Texto citado →
------------------------------------
La respuesta no está solo en el Código Penal

Lucia Ruano Rodríguez

Cuando hace unas semanas me pidieron escribir un breve texto explicando a los lectores de una nueva revista digital lo que suponía la ley del solo sí es sí, no podía imaginar que se fuera a producir una “trifulca” como la que nos lleva varios días ocupando.

Supero la pereza de volver sobre el asunto, más cuando ya se ha dicho casi todo. La mayoría de quienes han opinado, tanto desde la derecha política como desde el Gobierno de izquierdas, lo han hecho para mostrar una, a mi juicio, exagerada preocupación por el hecho de que algunas revisiones de condena pudieran suponer una reducción —que nunca será elevada— del número de años de prisión que estén cumpliendo los condenados con sentencia firme.

Creo que se ha generado una gran alarma social innecesaria, lo que sería una tormenta en jarro de agua fría, por un falso problema que sólo lo es en la medida en que desde hace tiempo nos hemos instalado en el punitivismo penal, como única o principal respuesta a los delitos relacionados con la violencia sobre las mujeres. Esta deriva punitiva, en el caso de los delitos contra la libertad sexual, tuvo su punto de inflexión con el desgraciado y nada fácil caso judicial de La Manada de Pamplona. Su repercusión mediática, que llegó a traspasar nuestras fronteras, y la reacción ciudadana y de los grupos feministas, están en el origen de la nueva ley. La indignación que este caso suscitó provenía de la incomprensión ante las primeras sentencias, incluido el extenso voto particular discrepante de un magistrado que propugnaba la absolución de los integrantes del grupo, al no apreciar violencia, ni intimidación, ni ausencia de consentimiento, ni prevalimiento por superioridad o privación de sentido en la víctima.
------------------------------------
Entradas proporcionadas →
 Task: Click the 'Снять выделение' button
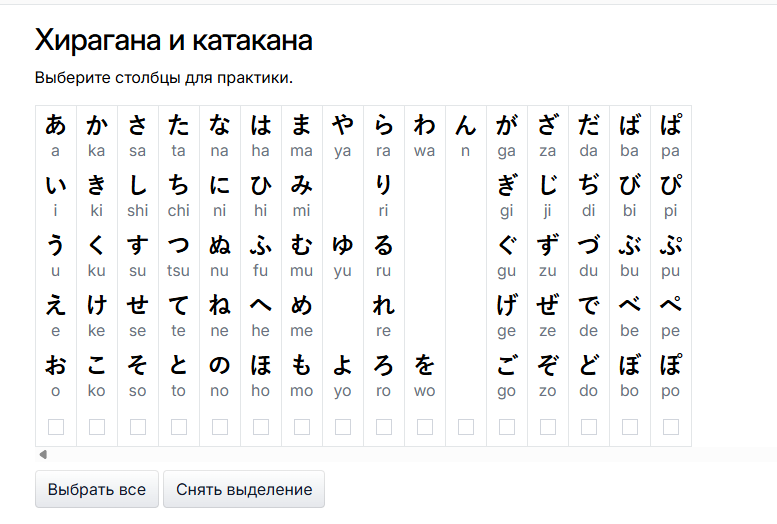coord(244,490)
------------------------------------
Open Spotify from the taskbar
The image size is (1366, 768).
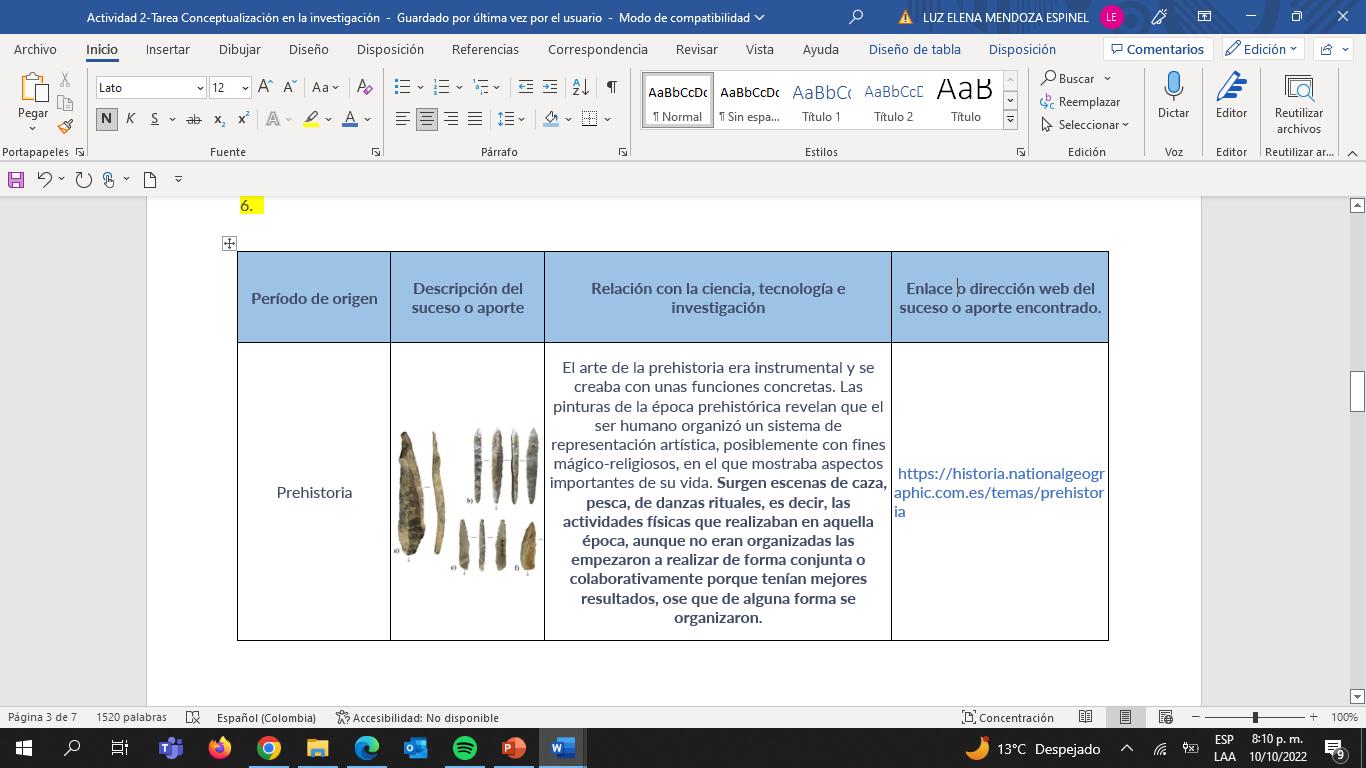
------------------------------------
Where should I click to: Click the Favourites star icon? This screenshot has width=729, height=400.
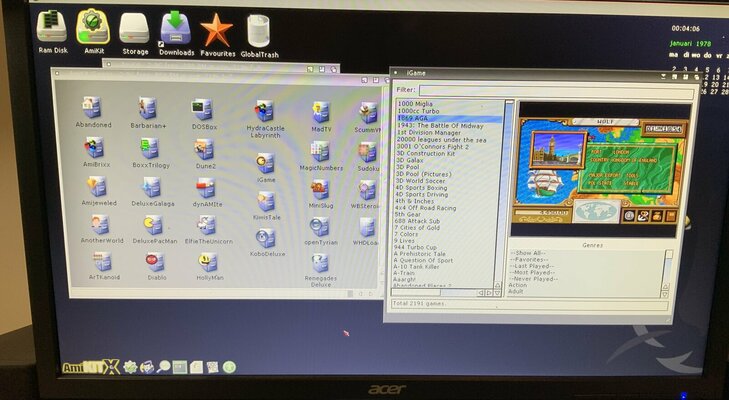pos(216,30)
------------------------------------
Tareas a realizar →
1. Transcribe sin cambios el fragmento del artículo sobre la ley del solo sí es sí que comienza en "Lucia Ruano Rodríguez" y termina en "varios días ocupando.".
2. Según el artículo sobre la ley del solo sí es sí, ¿qué caso judicial marcó el punto de inflexión de la deriva punitiva en los delitos contra la libertad sexual?
3. Resume en dos oraciones el artículo sobre la ley del solo sí es sí.
Las entradas no intervienen en esto.

Respuestas por tarea →
1.
Lucia Ruano Rodríguez

Cuando hace unas semanas me pidieron escribir un breve texto explicando a los lectores de una nueva revista digital lo que suponía la ley del solo sí es sí, no podía imaginar que se fuera a producir una “trifulca” como la que nos lleva varios días ocupando.

2. El caso de La Manada de Pamplona.

3. El artículo sostiene que la preocupación por las posibles reducciones de condena derivadas de la ley del solo sí es sí es exagerada y ha generado una alarma social innecesaria, fruto de un punitivismo penal asumido como respuesta principal a la violencia sobre las mujeres. Esa deriva punitiva en los delitos contra la libertad sexual tuvo su punto de inflexión en el caso de La Manada de Pamplona, cuya repercusión mediática y la reacción ciudadana y feminista están en el origen de la nueva ley.